╭─ PROVIDED ENTRIES

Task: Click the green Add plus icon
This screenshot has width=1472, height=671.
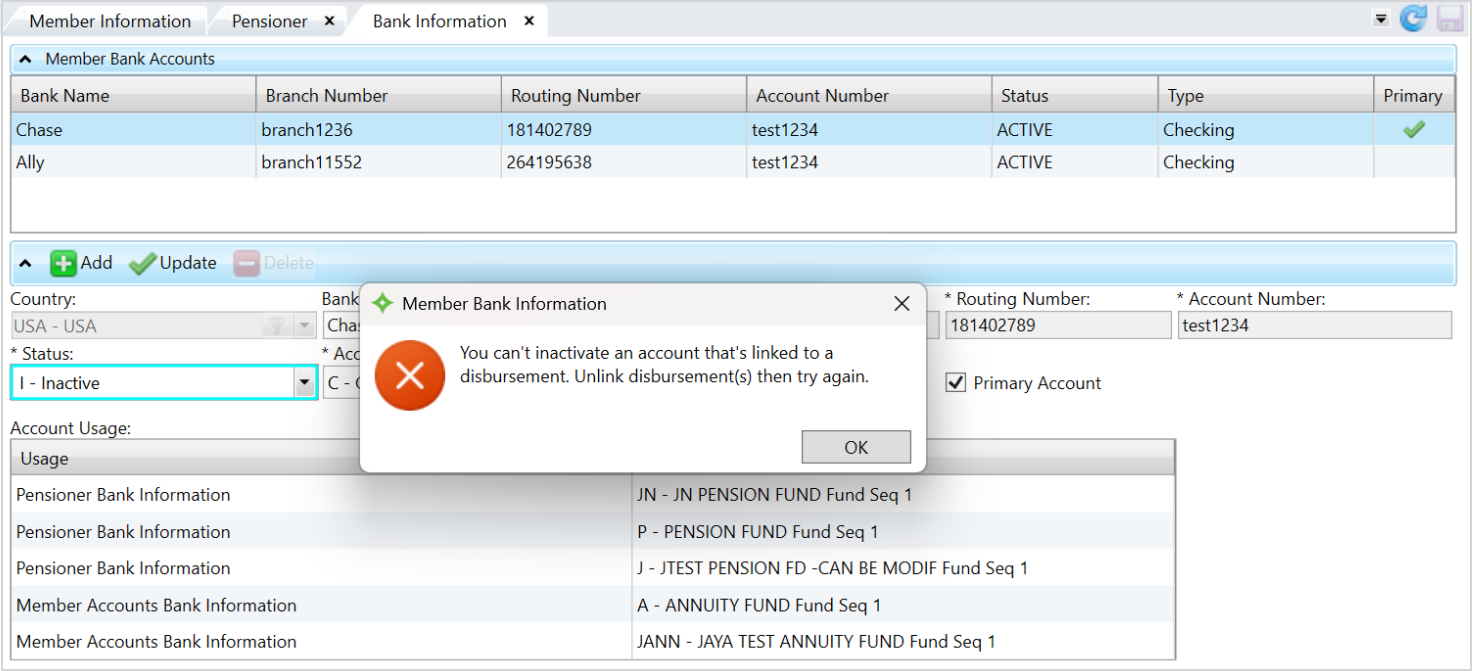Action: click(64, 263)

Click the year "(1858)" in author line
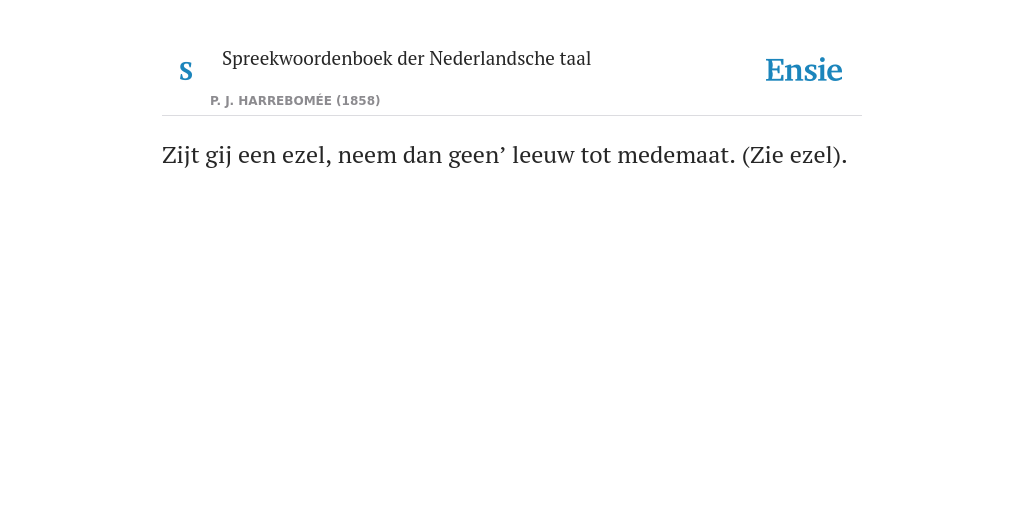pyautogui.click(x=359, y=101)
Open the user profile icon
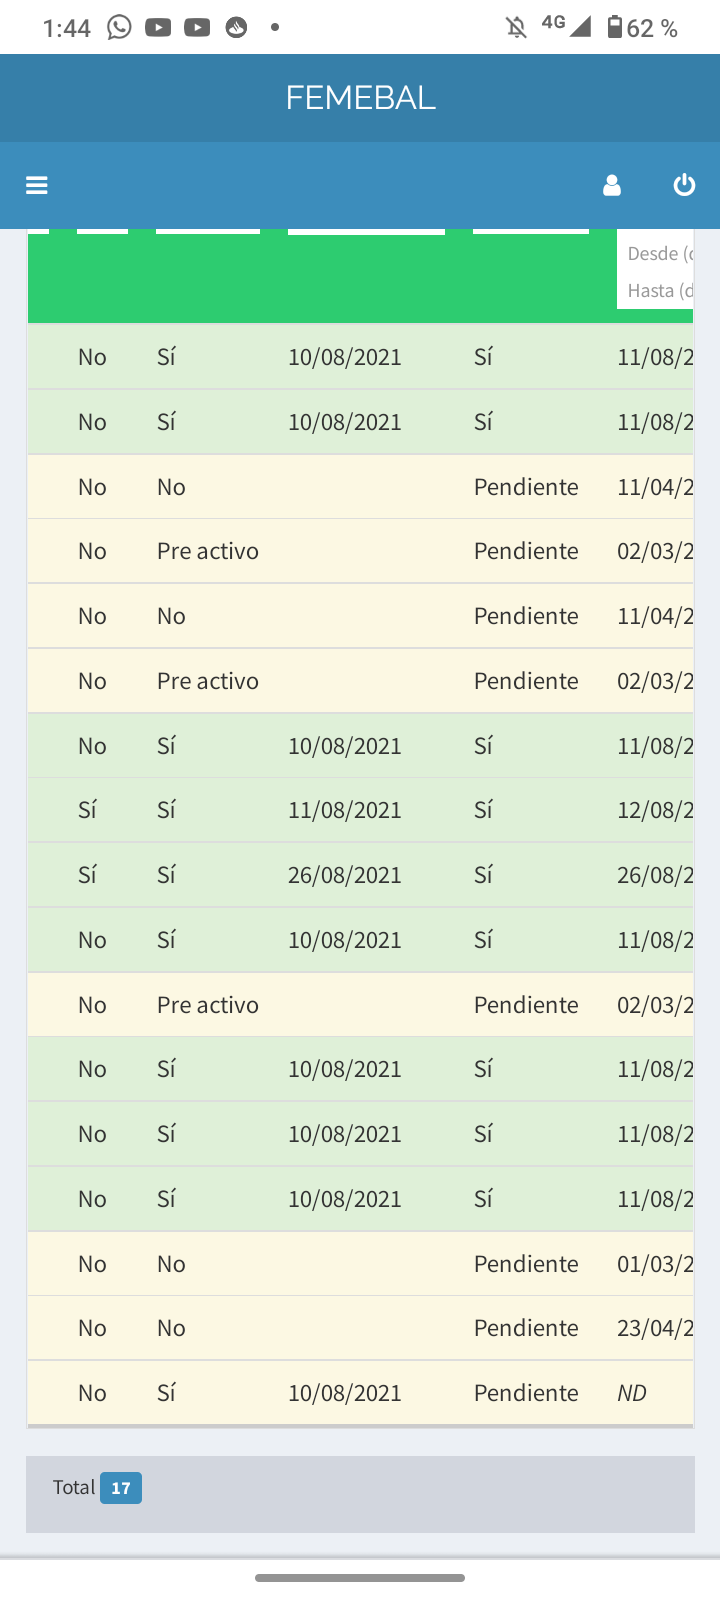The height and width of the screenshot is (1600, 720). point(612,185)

╰─

Copy out every entry above word for word, leaving the pictures out.

Task: Click the green Add plus icon
This screenshot has width=1472, height=671.
Action: click(64, 263)

Click the year "(1858)" in author line
pyautogui.click(x=359, y=101)
Open the user profile icon
The height and width of the screenshot is (1600, 720). point(612,185)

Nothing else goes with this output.